> **What to do**
Using the records below, output the stretch that opens with the line containing "Given: Expand the Frame 1 detail tree item" and closes with the line containing "The image size is (720, 377).", exactly and including both lines, with nothing more.

> **Extracted records**
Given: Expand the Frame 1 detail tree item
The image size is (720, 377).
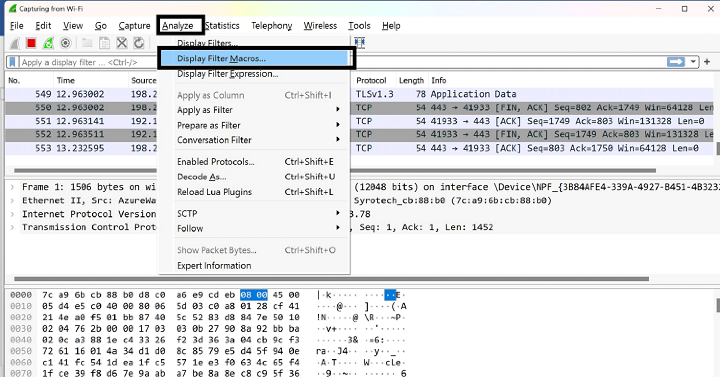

==

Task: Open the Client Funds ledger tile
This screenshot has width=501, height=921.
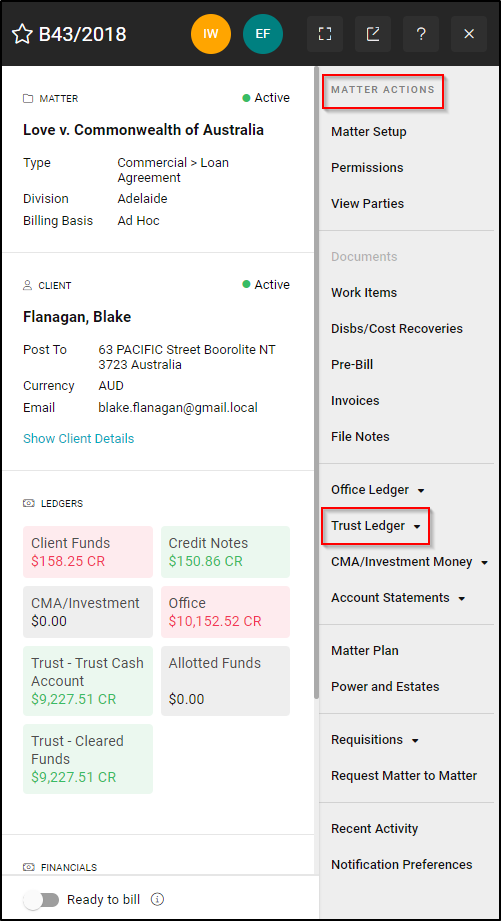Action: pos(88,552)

...

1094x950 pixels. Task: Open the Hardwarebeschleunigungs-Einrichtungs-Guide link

> **Completed exercise**
Given: Expand the Frame 1 detail tree item
The image size is (720, 377).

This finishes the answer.